[Stored records]
★ ★ ★ ★ ★ ★ ★
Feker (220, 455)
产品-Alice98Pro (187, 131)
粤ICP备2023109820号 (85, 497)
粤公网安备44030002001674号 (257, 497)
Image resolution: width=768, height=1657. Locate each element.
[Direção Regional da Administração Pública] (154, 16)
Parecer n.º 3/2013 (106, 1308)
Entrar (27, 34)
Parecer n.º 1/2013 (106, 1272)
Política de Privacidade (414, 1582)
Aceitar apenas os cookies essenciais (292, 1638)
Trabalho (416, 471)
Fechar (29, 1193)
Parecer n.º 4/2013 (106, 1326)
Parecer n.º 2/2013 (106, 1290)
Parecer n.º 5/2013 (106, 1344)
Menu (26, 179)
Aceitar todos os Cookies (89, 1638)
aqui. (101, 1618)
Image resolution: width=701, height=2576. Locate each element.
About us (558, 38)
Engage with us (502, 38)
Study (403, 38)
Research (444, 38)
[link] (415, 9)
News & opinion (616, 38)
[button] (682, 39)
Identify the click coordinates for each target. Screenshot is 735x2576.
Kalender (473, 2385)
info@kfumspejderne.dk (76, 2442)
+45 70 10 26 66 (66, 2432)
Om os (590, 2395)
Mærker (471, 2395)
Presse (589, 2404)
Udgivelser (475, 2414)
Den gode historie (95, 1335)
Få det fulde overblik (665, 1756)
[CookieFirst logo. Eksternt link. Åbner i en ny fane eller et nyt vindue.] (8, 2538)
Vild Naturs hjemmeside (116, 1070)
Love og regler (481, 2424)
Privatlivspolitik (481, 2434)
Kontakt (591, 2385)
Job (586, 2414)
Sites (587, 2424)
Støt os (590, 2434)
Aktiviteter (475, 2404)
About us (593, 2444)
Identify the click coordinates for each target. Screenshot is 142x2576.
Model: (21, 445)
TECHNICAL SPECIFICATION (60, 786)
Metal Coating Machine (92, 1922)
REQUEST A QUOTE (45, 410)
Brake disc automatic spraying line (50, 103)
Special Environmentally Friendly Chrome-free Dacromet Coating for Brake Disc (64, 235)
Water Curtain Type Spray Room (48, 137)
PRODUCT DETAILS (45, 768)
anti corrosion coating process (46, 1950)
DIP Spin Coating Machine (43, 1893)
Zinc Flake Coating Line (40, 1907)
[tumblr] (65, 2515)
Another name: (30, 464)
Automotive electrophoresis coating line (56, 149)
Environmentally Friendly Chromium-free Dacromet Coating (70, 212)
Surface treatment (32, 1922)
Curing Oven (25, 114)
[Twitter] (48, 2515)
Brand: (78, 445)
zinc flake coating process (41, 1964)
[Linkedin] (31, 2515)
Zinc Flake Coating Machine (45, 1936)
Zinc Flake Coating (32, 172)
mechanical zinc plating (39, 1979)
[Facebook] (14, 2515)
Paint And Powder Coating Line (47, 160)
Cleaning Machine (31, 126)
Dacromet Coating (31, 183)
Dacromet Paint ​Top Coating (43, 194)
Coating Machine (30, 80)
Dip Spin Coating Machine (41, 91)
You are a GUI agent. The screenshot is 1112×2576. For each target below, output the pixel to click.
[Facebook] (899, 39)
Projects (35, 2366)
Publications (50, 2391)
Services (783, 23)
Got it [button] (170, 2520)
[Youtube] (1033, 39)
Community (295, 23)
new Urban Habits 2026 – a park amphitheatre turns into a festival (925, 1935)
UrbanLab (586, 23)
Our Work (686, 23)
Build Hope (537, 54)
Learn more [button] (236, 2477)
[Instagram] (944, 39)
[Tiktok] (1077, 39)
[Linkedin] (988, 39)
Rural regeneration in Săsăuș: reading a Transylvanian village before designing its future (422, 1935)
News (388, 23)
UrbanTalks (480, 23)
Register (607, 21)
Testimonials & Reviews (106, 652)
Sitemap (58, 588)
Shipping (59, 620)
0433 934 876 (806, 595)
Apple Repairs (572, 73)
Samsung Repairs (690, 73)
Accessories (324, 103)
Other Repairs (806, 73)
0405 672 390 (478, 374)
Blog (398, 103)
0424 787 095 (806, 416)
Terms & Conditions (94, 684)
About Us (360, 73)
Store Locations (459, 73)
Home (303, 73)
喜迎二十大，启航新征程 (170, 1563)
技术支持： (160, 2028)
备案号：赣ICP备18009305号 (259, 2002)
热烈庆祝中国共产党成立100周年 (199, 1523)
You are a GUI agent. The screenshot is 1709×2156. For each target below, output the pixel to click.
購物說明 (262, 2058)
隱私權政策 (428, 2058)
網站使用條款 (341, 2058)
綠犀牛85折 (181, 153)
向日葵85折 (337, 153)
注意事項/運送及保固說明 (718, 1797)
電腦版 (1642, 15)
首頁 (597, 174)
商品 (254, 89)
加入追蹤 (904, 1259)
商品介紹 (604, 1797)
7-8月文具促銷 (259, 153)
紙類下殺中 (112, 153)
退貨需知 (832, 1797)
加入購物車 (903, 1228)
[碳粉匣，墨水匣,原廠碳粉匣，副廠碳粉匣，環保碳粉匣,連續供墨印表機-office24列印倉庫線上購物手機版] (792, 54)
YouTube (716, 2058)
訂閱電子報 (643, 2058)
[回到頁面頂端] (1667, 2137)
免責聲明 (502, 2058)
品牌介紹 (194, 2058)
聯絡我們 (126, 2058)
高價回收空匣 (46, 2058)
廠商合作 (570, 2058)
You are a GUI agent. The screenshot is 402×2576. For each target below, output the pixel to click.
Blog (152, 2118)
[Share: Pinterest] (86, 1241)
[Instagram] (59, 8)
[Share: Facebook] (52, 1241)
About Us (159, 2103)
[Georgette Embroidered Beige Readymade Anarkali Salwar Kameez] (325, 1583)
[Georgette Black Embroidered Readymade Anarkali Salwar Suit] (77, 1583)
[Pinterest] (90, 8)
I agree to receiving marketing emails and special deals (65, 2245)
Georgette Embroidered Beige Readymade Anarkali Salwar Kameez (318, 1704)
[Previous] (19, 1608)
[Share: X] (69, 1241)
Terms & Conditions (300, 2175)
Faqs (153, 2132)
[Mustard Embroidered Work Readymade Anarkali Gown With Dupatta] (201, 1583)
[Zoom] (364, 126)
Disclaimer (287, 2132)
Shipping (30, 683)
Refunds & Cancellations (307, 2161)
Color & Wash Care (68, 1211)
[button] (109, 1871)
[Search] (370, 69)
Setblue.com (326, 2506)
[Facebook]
★ ★ ★ ★ ★ ★ ★
» Task description
Write out the data above once more, exactly as it stands.

» Your solution
Feker (220, 455)
产品-Alice98Pro (187, 131)
粤ICP备2023109820号 (85, 497)
粤公网安备44030002001674号 (257, 497)
Image resolution: width=768, height=1657. Locate each element.
[Direção Regional da Administração Pública] (154, 16)
Parecer n.º 3/2013 (106, 1308)
Entrar (27, 34)
Parecer n.º 1/2013 (106, 1272)
Política de Privacidade (414, 1582)
Aceitar apenas os cookies essenciais (292, 1638)
Trabalho (416, 471)
Fechar (29, 1193)
Parecer n.º 4/2013 (106, 1326)
Parecer n.º 2/2013 (106, 1290)
Parecer n.º 5/2013 (106, 1344)
Menu (26, 179)
Aceitar todos os Cookies (89, 1638)
aqui. (101, 1618)
Image resolution: width=701, height=2576. Locate each element.
About us (558, 38)
Engage with us (502, 38)
Study (403, 38)
Research (444, 38)
[link] (415, 9)
News & opinion (616, 38)
[button] (682, 39)
Identify the click coordinates for each target. Screenshot is 735x2576.
Kalender (473, 2385)
info@kfumspejderne.dk (76, 2442)
+45 70 10 26 66 (66, 2432)
Om os (590, 2395)
Mærker (471, 2395)
Presse (589, 2404)
Udgivelser (475, 2414)
Den gode historie (95, 1335)
Få det fulde overblik (665, 1756)
[CookieFirst logo. Eksternt link. Åbner i en ny fane eller et nyt vindue.] (8, 2538)
Vild Naturs hjemmeside (116, 1070)
Love og regler (481, 2424)
Privatlivspolitik (481, 2434)
Kontakt (591, 2385)
Job (586, 2414)
Sites (587, 2424)
Støt os (590, 2434)
Aktiviteter (475, 2404)
About us (593, 2444)
Identify the click coordinates for each target. Screenshot is 142x2576.
Model: (21, 445)
TECHNICAL SPECIFICATION (60, 786)
Metal Coating Machine (92, 1922)
REQUEST A QUOTE (45, 410)
Brake disc automatic spraying line (50, 103)
Special Environmentally Friendly Chrome-free Dacromet Coating for Brake Disc (64, 235)
Water Curtain Type Spray Room (48, 137)
PRODUCT DETAILS (45, 768)
anti corrosion coating process (46, 1950)
DIP Spin Coating Machine (43, 1893)
Zinc Flake Coating Line (40, 1907)
[tumblr] (65, 2515)
Another name: (30, 464)
Automotive electrophoresis coating line (56, 149)
Environmentally Friendly Chromium-free Dacromet Coating (70, 212)
Surface treatment (32, 1922)
Curing Oven (25, 114)
[Twitter] (48, 2515)
Brand: (78, 445)
zinc flake coating process (41, 1964)
[Linkedin] (31, 2515)
Zinc Flake Coating Machine (45, 1936)
Zinc Flake Coating (32, 172)
mechanical zinc plating (39, 1979)
[Facebook] (14, 2515)
Paint And Powder Coating Line (47, 160)
Cleaning Machine (31, 126)
Dacromet Coating (31, 183)
Dacromet Paint ​Top Coating (43, 194)
Coating Machine (30, 80)
Dip Spin Coating Machine (41, 91)
You are a GUI agent. The screenshot is 1112×2576. For each target below, output the pixel to click.
[Facebook] (899, 39)
Projects (35, 2366)
Publications (50, 2391)
Services (783, 23)
Got it [button] (170, 2520)
[Youtube] (1033, 39)
Community (295, 23)
new Urban Habits 2026 – a park amphitheatre turns into a festival (925, 1935)
UrbanLab (586, 23)
Our Work (686, 23)
Build Hope (537, 54)
Learn more [button] (236, 2477)
[Instagram] (944, 39)
[Tiktok] (1077, 39)
[Linkedin] (988, 39)
Rural regeneration in Săsăuș: reading a Transylvanian village before designing its future (422, 1935)
News (388, 23)
UrbanTalks (480, 23)
Register (607, 21)
Testimonials & Reviews (106, 652)
Sitemap (58, 588)
Shipping (59, 620)
0433 934 876 (806, 595)
Apple Repairs (572, 73)
Samsung Repairs (690, 73)
Accessories (324, 103)
Other Repairs (806, 73)
0405 672 390 (478, 374)
Blog (398, 103)
0424 787 095 (806, 416)
Terms & Conditions (94, 684)
About Us (360, 73)
Store Locations (459, 73)
Home (303, 73)
喜迎二十大，启航新征程 (170, 1563)
技术支持： (160, 2028)
备案号：赣ICP备18009305号 (259, 2002)
热烈庆祝中国共产党成立100周年 (199, 1523)
You are a GUI agent. The screenshot is 1709×2156. For each target below, output the pixel to click.
購物說明 (262, 2058)
隱私權政策 (428, 2058)
網站使用條款 (341, 2058)
綠犀牛85折 (181, 153)
向日葵85折 (337, 153)
注意事項/運送及保固說明 (718, 1797)
電腦版 (1642, 15)
首頁 (597, 174)
商品 (254, 89)
加入追蹤 (904, 1259)
商品介紹 (604, 1797)
7-8月文具促銷 (259, 153)
紙類下殺中 (112, 153)
退貨需知 (832, 1797)
加入購物車 (903, 1228)
[碳粉匣，墨水匣,原廠碳粉匣，副廠碳粉匣，環保碳粉匣,連續供墨印表機-office24列印倉庫線上購物手機版] (792, 54)
YouTube (716, 2058)
訂閱電子報 (643, 2058)
[回到頁面頂端] (1667, 2137)
免責聲明 (502, 2058)
品牌介紹 (194, 2058)
聯絡我們 (126, 2058)
高價回收空匣 (46, 2058)
廠商合作 (570, 2058)
You are a GUI agent. The screenshot is 402×2576. For each target below, output the pixel to click.
Blog (152, 2118)
[Share: Pinterest] (86, 1241)
[Instagram] (59, 8)
[Share: Facebook] (52, 1241)
About Us (159, 2103)
[Georgette Embroidered Beige Readymade Anarkali Salwar Kameez] (325, 1583)
[Georgette Black Embroidered Readymade Anarkali Salwar Suit] (77, 1583)
[Pinterest] (90, 8)
I agree to receiving marketing emails and special deals (65, 2245)
Georgette Embroidered Beige Readymade Anarkali Salwar Kameez (318, 1704)
[Previous] (19, 1608)
[Share: X] (69, 1241)
Terms & Conditions (300, 2175)
Faqs (153, 2132)
[Mustard Embroidered Work Readymade Anarkali Gown With Dupatta] (201, 1583)
[Zoom] (364, 126)
Disclaimer (287, 2132)
Shipping (30, 683)
Refunds & Cancellations (307, 2161)
Color & Wash Care (68, 1211)
[button] (109, 1871)
[Search] (370, 69)
Setblue.com (326, 2506)
[Facebook]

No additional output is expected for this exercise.